Quinta-Feira, 24 de Abril de 2014, 08h05
MOVIMENTO SUSPEITO
Três vereadores já sinalizam votar contra cassação de João Emanuel

DC

\"Joao-Emanuell.jpg\"

 

Começa a surgir na Câmara de Cuiabá um movimento na tentativa de salvar o mandato do vereador João Emanuel (PSD). O grupo é liderado pela vereadora Lueci Ramos (PSDB). 
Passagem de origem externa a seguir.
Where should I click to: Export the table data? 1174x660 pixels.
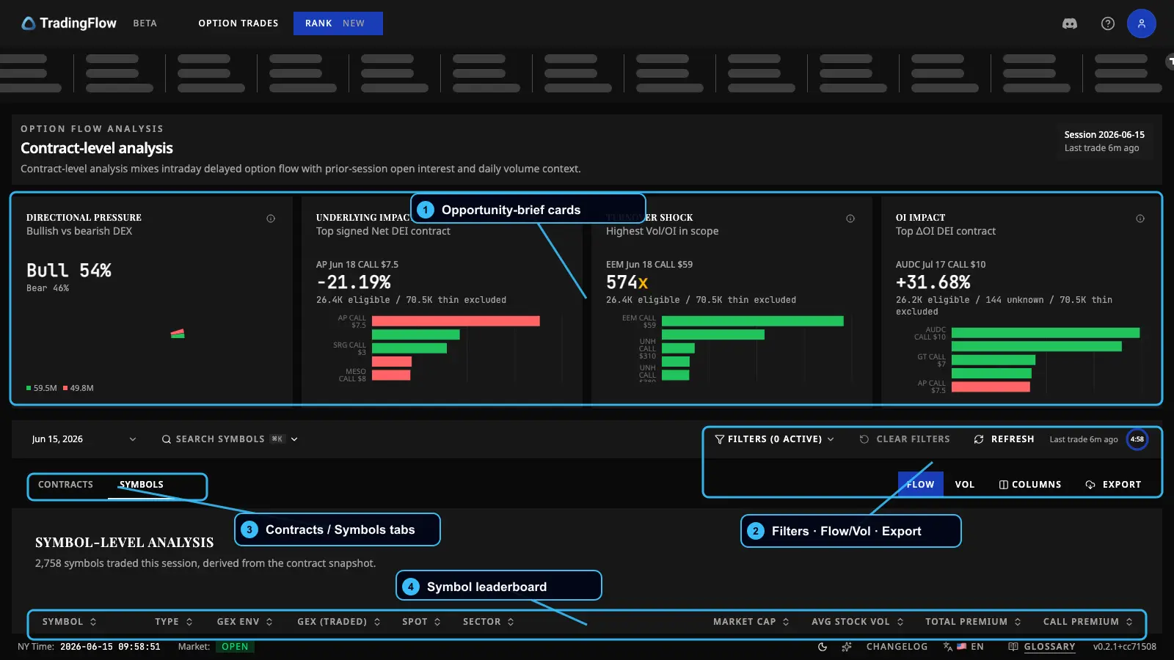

Em seu quinto mandato e tendo vivenciado três processos de cassação no Legislativo, a tucana deve votar pela absolvição do social-democrata e luta, nos bastidores, para convencer outros parlamentares. Já conta, por exemplo, com o apoio do vereador Chico 2000 (PR), que revelou que deve se abster de votar durante a apreciação do relatório da Comissão de Ética e Decoro Parlamentar. 

O republicano afirma entender que o grupo não observou os trâmites legais na condução das investigações contra João Emanuel. Ressalta haver uma normativa que prevê que o vereador que enfrenta um processo interno desta natureza tem o direito de ter ouvidas ao menos 10 testemunhas em sua defesa. 

João Emanuel apresentou 54, no entanto, A Comissão de Ética não realizou nenhum oitiva, lembra Chico 2000. 

Pelo menos, mais um vereador do PT, Cido Mendonça, que entrou no lugar de Allan Kardec (PT), licenciado, também deve aderir ao grupo liderado por Lueci e se abster de votar. 

Ainda assim, conforme Chico 2000, a maioria na Casa tem demonstrado que se posicionará pela cassação de João Emanuel. O social-democrata é acusado de quebra de decoro parlamentar por integrar um suposto esquema de desvio de recursos públicos, grilagem de terras, lavagem de dinheiro entre outros crimes denunciados pelo Ministério Público do Estado no final de 2013 e início deste ano. 

As acusações surgiram após a deflagração da operação Aprendiz pelo Grupo de Atuação Especial Contra o Crime Organizado (Gaeco). Elas já resultaram em uma ação civil pública e duas ações penais contra o ex-presidente da Câmara. Em fevereiro, João Emanuel chegou a ser preso preventivamente por dois dias. 

Caso não seja cassado pela Câmara, ele ainda corre o risco de ser cassado pela Justiça.